In Italia, a ottobre 2020, erano attivi 158 family office

24 erano bancari, 78 professionali e 56 risultavano essere single o multifamily office

Family office italiani alle prese con la pandemia. Nel 2020 c'è stata un drastico calo sia nel numero degli investimento (12 a 9) sia nel valore investito (-51% rispetto al 2019). Un dato in contro tendenza rispetto al resto dell'Europa, dove gli investimenti imprenditoriali dei family office continuano a crescere: nel 2020 si contano 111 investimenti in startup e imprese innovative che hanno coinvolto almeno un family office europeo, segnando un +19,9% in termini di valore investito rispetto all'anno precedente.
Questo quanto emerso dallo studio redatto dalla school of management del Politecnico di Milano e dal centro per il family business management della libera università di Bolzano sui family office. E dunque, secondo i dati in Italia, a ottobre 2020, erano attivi 158 family office (8 in più rispetto a tutto il 2019, che aveva registrato un salto in avanti rispetto ai 120 di 6 anni prima). Di questi, 24  erano bancari, spesso attraverso fiduciarie controllate (interessante notare che 5 erano al contempo di origine bancaria e familiare (Ceresio, Hersel che ne ha due distinti, Nattino, Sella), 78 family office professionali e 56 risultavano essere single o multifamily office controllati da famiglie imprenditoriali, le cui principali attività riguardano soprattutto la gestione finanziaria del patrimonio, più che la gestione dei costi, del reporting integrato e delle transazioni, come invece accade oltreoceano.

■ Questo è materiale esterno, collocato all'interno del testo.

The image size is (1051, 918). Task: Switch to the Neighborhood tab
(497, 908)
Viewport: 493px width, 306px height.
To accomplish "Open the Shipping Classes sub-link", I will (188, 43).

Gli investimenti dei family office


Stando alla ricerca i family office europei puntano soprattutto sulle imprese innovative e le startup della new economy, dell'e-commerce e del fintech. Ma c'è anche un forte interesse verso la app economy, il mondo It, l'intelligenza artificiale e i settori più tradizionali come health care e food & beverage. L'Italia risulta infatti essere al 5° posto nella classifica delle startup e imprese innovative che hanno ricevuto investimenti dai family office, con 45 deal portati a termine da queste realtà europei tra il 2015 e il 2020. Molti family office punta anche molto sul venture capital o private equity. Tale fenomeno è evidente in tutto il mondo. E il tasso di ritorno è mediamente superiore rispetto al segmento fund investing, 16% contro un 12%.

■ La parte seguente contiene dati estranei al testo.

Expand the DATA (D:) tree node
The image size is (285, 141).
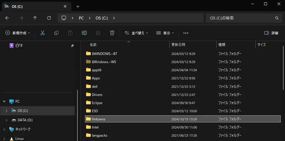pos(7,120)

L'Italia anche in questo ramo fa eccezione. Infatti i family office italiani hanno forti interesse nel mondo dell'imprenditoria. E questo è dimostrato dal numero di investimenti in startup e imprese innovative, fatto anche attraverso il ricorso al club deal. Questo strumento è stato, e continua ad essere, uno strumento spesso utilizzato dalle famiglie imprenditoriali italiane per diversificare il proprio patrimonio tramite investimenti illiquidi. A questo si aggiunge che la diversificazione tramite investimenti in venture capital sono ben pochi, anche se l'universo dei Fo italiani è molto attivo. I dati hanno infatti mostrato come tra il 2016 e il 2019 i family office italiani hanno effettuato circa 90 investimenti diretti di venture capital, includendo anche quelli di equity crowdfunding, di cui 69 in Europa (Italia, ma anche Germania e Francia) e 17 negli Stati Uniti, per un valore di 3 miliardi di dollari. In questa nicchia di family office si annoverano casi come H14 (Berlusconi), Gruppo Bertoldi e Rancilio Cube. Inoltre in Italia, la crescita numerica, degli attori ascrivibili ai family office sono un chiaro segnale della maggiore attenzione delle famiglie imprenditoriali a una gestione olistica del proprio patrimonio liquido, illiquido e intangibile.

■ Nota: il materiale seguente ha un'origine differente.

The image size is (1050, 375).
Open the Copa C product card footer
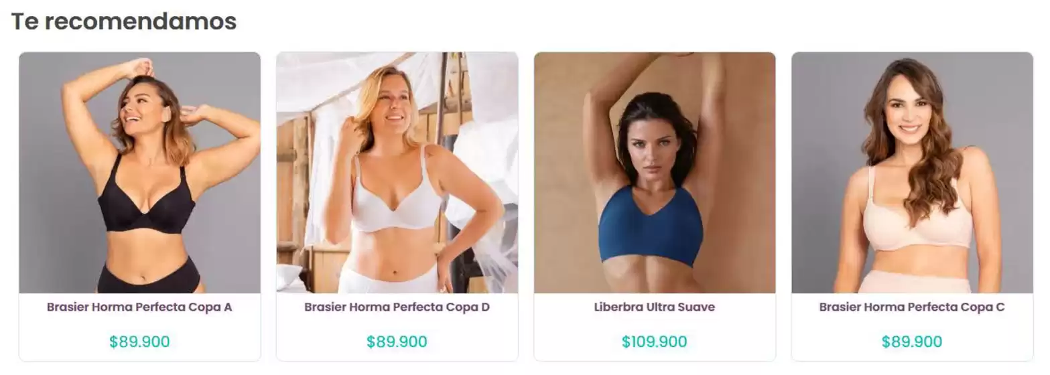point(912,327)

Durante il dibattito si è anche posta l'attenzione sul fatto che il mercato è in espansione, ma ci sono anche spinte centripete dettate degli attori principali, che spesso si realizzano tramite fusioni e acquisizioni. Recentemente c'è, per esempio, stata l'acquisizione da parte di Cfo SIM di Alpe Adria Gestioni Sim, per consolidare il mercato dei family office nel Nord Est, e quella di Sireco Fiduciaria da parte di Sella Fiduciaria, compagnia del gruppo Sella che si occupa di servizi integrati fiduciari e di family office.